(Stored data)
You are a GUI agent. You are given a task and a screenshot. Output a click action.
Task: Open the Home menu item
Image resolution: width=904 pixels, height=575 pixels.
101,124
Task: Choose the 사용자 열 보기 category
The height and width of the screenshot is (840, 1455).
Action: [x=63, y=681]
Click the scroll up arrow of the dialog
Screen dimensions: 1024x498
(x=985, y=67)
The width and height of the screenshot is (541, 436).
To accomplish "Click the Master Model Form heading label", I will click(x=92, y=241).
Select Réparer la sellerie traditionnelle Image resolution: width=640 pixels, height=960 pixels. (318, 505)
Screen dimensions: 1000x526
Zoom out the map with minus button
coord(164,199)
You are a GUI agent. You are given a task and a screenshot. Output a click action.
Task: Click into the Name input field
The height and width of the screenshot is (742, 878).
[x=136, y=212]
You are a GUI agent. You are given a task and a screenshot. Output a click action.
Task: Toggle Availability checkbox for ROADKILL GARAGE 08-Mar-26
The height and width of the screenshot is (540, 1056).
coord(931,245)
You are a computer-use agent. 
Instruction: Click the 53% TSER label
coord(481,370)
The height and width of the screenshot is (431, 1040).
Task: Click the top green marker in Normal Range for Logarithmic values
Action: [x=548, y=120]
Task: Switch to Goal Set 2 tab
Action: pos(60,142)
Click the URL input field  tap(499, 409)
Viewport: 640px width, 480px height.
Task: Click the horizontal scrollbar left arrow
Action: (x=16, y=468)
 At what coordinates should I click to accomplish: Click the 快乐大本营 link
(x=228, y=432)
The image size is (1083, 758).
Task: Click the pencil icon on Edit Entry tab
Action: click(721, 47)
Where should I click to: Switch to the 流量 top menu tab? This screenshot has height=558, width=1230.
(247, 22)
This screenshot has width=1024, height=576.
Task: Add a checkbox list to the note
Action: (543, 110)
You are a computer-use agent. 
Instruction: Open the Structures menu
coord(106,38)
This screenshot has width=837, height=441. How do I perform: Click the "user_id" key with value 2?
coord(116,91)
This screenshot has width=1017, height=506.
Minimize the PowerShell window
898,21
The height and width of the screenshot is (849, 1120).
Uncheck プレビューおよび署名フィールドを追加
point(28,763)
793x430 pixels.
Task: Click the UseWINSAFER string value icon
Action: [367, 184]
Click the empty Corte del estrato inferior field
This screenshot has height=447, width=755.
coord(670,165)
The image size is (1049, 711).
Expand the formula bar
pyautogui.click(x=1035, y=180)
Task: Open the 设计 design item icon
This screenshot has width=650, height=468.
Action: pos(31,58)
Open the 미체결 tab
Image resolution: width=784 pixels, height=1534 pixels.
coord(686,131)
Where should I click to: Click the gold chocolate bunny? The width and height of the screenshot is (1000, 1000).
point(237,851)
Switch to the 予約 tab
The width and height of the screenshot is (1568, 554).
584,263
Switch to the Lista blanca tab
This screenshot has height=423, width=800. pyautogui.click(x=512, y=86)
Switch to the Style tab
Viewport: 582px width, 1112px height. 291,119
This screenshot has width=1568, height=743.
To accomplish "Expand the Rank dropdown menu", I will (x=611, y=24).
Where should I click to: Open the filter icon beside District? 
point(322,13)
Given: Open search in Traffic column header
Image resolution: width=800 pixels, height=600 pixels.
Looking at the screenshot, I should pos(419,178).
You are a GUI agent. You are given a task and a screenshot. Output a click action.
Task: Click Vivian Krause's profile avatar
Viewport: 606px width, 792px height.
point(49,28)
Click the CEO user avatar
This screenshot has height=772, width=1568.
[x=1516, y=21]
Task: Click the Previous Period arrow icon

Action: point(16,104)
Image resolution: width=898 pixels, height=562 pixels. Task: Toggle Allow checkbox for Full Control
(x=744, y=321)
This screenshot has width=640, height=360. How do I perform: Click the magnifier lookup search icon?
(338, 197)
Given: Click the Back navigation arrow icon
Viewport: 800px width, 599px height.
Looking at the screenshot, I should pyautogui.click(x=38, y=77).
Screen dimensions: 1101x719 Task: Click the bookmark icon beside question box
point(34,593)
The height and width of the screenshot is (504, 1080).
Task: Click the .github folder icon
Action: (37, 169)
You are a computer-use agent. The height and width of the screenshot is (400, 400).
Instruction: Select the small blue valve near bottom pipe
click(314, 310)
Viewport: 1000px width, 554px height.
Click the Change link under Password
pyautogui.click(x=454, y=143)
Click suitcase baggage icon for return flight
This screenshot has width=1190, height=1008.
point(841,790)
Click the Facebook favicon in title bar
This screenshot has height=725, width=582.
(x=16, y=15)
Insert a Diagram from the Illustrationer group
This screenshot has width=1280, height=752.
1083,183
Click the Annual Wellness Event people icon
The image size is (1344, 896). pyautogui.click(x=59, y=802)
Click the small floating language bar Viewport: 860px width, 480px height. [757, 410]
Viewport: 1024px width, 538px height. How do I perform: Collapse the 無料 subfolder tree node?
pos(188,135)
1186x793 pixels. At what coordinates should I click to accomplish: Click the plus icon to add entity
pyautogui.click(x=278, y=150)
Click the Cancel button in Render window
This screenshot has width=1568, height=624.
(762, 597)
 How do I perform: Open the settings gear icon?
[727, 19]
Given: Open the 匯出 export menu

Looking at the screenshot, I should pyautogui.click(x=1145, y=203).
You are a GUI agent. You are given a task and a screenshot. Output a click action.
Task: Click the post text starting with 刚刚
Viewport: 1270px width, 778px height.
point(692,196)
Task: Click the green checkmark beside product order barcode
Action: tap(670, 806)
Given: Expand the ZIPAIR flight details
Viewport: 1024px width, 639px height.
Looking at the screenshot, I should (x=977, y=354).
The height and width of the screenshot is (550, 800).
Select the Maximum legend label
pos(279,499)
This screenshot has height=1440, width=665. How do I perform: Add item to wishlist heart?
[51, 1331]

> **Directions for this task**
All of the entries should be output exactly as they appear above.

> **Answer for the task**
You are a GUI agent. You are given a task and a screenshot. Output a click action.
Task: Open the Home menu item
Image resolution: width=904 pixels, height=575 pixels.
101,124
Task: Choose the 사용자 열 보기 category
The height and width of the screenshot is (840, 1455).
Action: [x=63, y=681]
Click the scroll up arrow of the dialog
Screen dimensions: 1024x498
(x=985, y=67)
The width and height of the screenshot is (541, 436).
To accomplish "Click the Master Model Form heading label", I will click(x=92, y=241).
Select Réparer la sellerie traditionnelle Image resolution: width=640 pixels, height=960 pixels. (318, 505)
Screen dimensions: 1000x526
Zoom out the map with minus button
coord(164,199)
You are a GUI agent. You are given a task and a screenshot. Output a click action.
Task: Click into the Name input field
The height and width of the screenshot is (742, 878).
[x=136, y=212]
You are a GUI agent. You are given a task and a screenshot. Output a click action.
Task: Toggle Availability checkbox for ROADKILL GARAGE 08-Mar-26
The height and width of the screenshot is (540, 1056).
coord(931,245)
You are a computer-use agent. 
Instruction: Click the 53% TSER label
coord(481,370)
The height and width of the screenshot is (431, 1040).
Task: Click the top green marker in Normal Range for Logarithmic values
Action: [x=548, y=120]
Task: Switch to Goal Set 2 tab
Action: pos(60,142)
Click the URL input field  tap(499, 409)
Viewport: 640px width, 480px height.
Task: Click the horizontal scrollbar left arrow
Action: (x=16, y=468)
 At what coordinates should I click to accomplish: Click the 快乐大本营 link
(x=228, y=432)
The image size is (1083, 758).
Task: Click the pencil icon on Edit Entry tab
Action: click(721, 47)
Where should I click to: Switch to the 流量 top menu tab? This screenshot has height=558, width=1230.
(247, 22)
This screenshot has width=1024, height=576.
Task: Add a checkbox list to the note
Action: (543, 110)
You are a computer-use agent. 
Instruction: Open the Structures menu
coord(106,38)
This screenshot has width=837, height=441. How do I perform: Click the "user_id" key with value 2?
coord(116,91)
This screenshot has width=1017, height=506.
Minimize the PowerShell window
898,21
The height and width of the screenshot is (849, 1120).
Uncheck プレビューおよび署名フィールドを追加
point(28,763)
793x430 pixels.
Task: Click the UseWINSAFER string value icon
Action: [367, 184]
Click the empty Corte del estrato inferior field
This screenshot has height=447, width=755.
coord(670,165)
The image size is (1049, 711).
Expand the formula bar
pyautogui.click(x=1035, y=180)
Task: Open the 设计 design item icon
This screenshot has width=650, height=468.
Action: pos(31,58)
Open the 미체결 tab
Image resolution: width=784 pixels, height=1534 pixels.
coord(686,131)
Where should I click to: Click the gold chocolate bunny? The width and height of the screenshot is (1000, 1000).
point(237,851)
Switch to the 予約 tab
The width and height of the screenshot is (1568, 554).
584,263
Switch to the Lista blanca tab
This screenshot has height=423, width=800. pyautogui.click(x=512, y=86)
Switch to the Style tab
Viewport: 582px width, 1112px height. 291,119
This screenshot has width=1568, height=743.
To accomplish "Expand the Rank dropdown menu", I will (x=611, y=24).
Where should I click to: Open the filter icon beside District? 
point(322,13)
Given: Open search in Traffic column header
Image resolution: width=800 pixels, height=600 pixels.
Looking at the screenshot, I should pos(419,178).
You are a GUI agent. You are given a task and a screenshot. Output a click action.
Task: Click Vivian Krause's profile avatar
Viewport: 606px width, 792px height.
point(49,28)
Click the CEO user avatar
This screenshot has height=772, width=1568.
[x=1516, y=21]
Task: Click the Previous Period arrow icon

Action: point(16,104)
Image resolution: width=898 pixels, height=562 pixels. Task: Toggle Allow checkbox for Full Control
(x=744, y=321)
This screenshot has width=640, height=360. How do I perform: Click the magnifier lookup search icon?
(338, 197)
Given: Click the Back navigation arrow icon
Viewport: 800px width, 599px height.
Looking at the screenshot, I should pyautogui.click(x=38, y=77).
Screen dimensions: 1101x719 Task: Click the bookmark icon beside question box
point(34,593)
The height and width of the screenshot is (504, 1080).
Task: Click the .github folder icon
Action: (37, 169)
You are a computer-use agent. The height and width of the screenshot is (400, 400).
Instruction: Select the small blue valve near bottom pipe
click(314, 310)
Viewport: 1000px width, 554px height.
Click the Change link under Password
pyautogui.click(x=454, y=143)
Click suitcase baggage icon for return flight
This screenshot has width=1190, height=1008.
point(841,790)
Click the Facebook favicon in title bar
This screenshot has height=725, width=582.
(x=16, y=15)
Insert a Diagram from the Illustrationer group
This screenshot has width=1280, height=752.
1083,183
Click the Annual Wellness Event people icon
The image size is (1344, 896). pyautogui.click(x=59, y=802)
Click the small floating language bar Viewport: 860px width, 480px height. [757, 410]
Viewport: 1024px width, 538px height. How do I perform: Collapse the 無料 subfolder tree node?
pos(188,135)
1186x793 pixels. At what coordinates should I click to accomplish: Click the plus icon to add entity
pyautogui.click(x=278, y=150)
Click the Cancel button in Render window
This screenshot has width=1568, height=624.
(762, 597)
 How do I perform: Open the settings gear icon?
[727, 19]
Given: Open the 匯出 export menu

Looking at the screenshot, I should pyautogui.click(x=1145, y=203).
You are a GUI agent. You are given a task and a screenshot. Output a click action.
Task: Click the post text starting with 刚刚
Viewport: 1270px width, 778px height.
point(692,196)
Task: Click the green checkmark beside product order barcode
Action: tap(670, 806)
Given: Expand the ZIPAIR flight details
Viewport: 1024px width, 639px height.
Looking at the screenshot, I should (x=977, y=354).
The height and width of the screenshot is (550, 800).
Select the Maximum legend label
pos(279,499)
This screenshot has height=1440, width=665. How do I perform: Add item to wishlist heart?
[51, 1331]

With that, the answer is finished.